Hi,
2017-05-20 23:39 GMT+03:00 Niels Möller nisse@lysator.liu.se:
Dmitry Eremin-Solenikov dbaryshkov@gmail.com writes:
This is the first round of patches expanding GOST algorithms support in Nettle cryptographic library. They are implemented according to published RFCs and GOST standards and serve the base of GOST ciphersuites implementation for GnuTLS.
It's good to know what the direction is, but it's a pretty large "first round". For context, where's the spec of these TLS ciphersuites?
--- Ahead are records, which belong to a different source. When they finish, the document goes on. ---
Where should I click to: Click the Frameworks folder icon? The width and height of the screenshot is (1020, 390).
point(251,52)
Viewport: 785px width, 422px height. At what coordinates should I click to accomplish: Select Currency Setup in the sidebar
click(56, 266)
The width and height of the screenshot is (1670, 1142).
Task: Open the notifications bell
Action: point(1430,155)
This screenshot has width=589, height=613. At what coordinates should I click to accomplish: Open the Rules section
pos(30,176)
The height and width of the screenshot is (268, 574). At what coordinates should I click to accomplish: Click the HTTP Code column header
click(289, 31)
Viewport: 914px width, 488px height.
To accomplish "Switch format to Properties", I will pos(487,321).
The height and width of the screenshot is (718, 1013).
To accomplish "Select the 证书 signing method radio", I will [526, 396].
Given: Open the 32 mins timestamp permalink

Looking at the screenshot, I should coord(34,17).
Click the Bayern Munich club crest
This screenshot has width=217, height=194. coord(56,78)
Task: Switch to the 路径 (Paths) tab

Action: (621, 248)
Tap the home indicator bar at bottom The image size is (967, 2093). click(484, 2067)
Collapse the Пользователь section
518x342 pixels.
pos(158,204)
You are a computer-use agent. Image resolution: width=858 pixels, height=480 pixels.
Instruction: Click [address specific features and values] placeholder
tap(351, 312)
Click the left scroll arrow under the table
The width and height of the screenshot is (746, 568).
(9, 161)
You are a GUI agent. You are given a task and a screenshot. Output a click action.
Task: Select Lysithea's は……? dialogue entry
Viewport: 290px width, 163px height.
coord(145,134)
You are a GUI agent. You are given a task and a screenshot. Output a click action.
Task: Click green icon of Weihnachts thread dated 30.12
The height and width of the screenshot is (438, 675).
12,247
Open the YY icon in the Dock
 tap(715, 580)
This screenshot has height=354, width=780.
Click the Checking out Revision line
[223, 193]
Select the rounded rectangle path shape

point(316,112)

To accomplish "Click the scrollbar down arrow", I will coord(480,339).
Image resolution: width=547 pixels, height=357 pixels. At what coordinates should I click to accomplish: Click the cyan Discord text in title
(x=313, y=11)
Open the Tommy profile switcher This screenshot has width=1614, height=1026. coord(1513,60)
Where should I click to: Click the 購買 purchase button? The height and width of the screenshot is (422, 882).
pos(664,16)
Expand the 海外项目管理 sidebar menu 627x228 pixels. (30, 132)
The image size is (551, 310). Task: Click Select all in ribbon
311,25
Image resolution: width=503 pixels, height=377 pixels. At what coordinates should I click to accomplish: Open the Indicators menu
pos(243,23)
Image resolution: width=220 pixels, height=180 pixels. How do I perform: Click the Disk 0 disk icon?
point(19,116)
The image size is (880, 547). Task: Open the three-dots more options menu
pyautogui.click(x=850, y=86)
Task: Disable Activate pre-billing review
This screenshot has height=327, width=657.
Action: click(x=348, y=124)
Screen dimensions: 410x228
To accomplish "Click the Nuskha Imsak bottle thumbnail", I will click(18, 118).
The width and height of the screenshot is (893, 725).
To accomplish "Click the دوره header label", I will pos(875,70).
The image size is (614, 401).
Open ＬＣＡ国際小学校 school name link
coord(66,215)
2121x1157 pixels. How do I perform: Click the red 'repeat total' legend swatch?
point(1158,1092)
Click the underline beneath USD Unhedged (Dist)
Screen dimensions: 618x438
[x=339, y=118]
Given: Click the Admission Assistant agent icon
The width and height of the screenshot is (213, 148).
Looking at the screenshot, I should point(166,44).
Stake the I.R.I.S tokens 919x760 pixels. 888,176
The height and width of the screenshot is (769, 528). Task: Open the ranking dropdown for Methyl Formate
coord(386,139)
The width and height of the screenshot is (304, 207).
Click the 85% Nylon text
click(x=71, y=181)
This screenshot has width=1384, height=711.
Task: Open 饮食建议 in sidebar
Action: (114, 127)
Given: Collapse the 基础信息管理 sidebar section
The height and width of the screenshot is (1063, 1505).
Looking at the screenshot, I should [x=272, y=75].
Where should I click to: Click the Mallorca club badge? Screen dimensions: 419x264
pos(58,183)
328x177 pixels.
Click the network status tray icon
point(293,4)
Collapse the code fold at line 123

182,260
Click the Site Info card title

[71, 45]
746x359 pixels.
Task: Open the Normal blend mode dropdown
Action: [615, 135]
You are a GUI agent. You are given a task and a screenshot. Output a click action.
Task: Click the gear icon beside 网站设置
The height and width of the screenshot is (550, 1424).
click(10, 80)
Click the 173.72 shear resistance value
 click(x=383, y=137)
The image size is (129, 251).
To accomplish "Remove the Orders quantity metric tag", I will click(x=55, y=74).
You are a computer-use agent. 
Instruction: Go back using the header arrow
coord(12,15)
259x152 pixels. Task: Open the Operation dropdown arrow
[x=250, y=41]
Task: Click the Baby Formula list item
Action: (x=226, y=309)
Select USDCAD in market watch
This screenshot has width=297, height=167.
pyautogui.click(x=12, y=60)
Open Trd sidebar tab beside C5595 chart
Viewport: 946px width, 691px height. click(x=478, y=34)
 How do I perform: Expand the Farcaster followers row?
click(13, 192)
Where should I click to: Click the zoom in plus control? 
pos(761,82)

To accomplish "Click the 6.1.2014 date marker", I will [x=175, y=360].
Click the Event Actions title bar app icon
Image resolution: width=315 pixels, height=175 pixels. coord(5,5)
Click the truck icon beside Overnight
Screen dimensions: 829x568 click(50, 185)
From a quick search, I only find this internet-draft with no recent activity: https://tools.ietf.org/html/draft-chudov-cryptopro-cptls-04, is that what you're implementing? Is it used in practice?
Basically yes. That internet draft + version from GOST technical comitee that include newer hash function (Streebog) and longer keys support.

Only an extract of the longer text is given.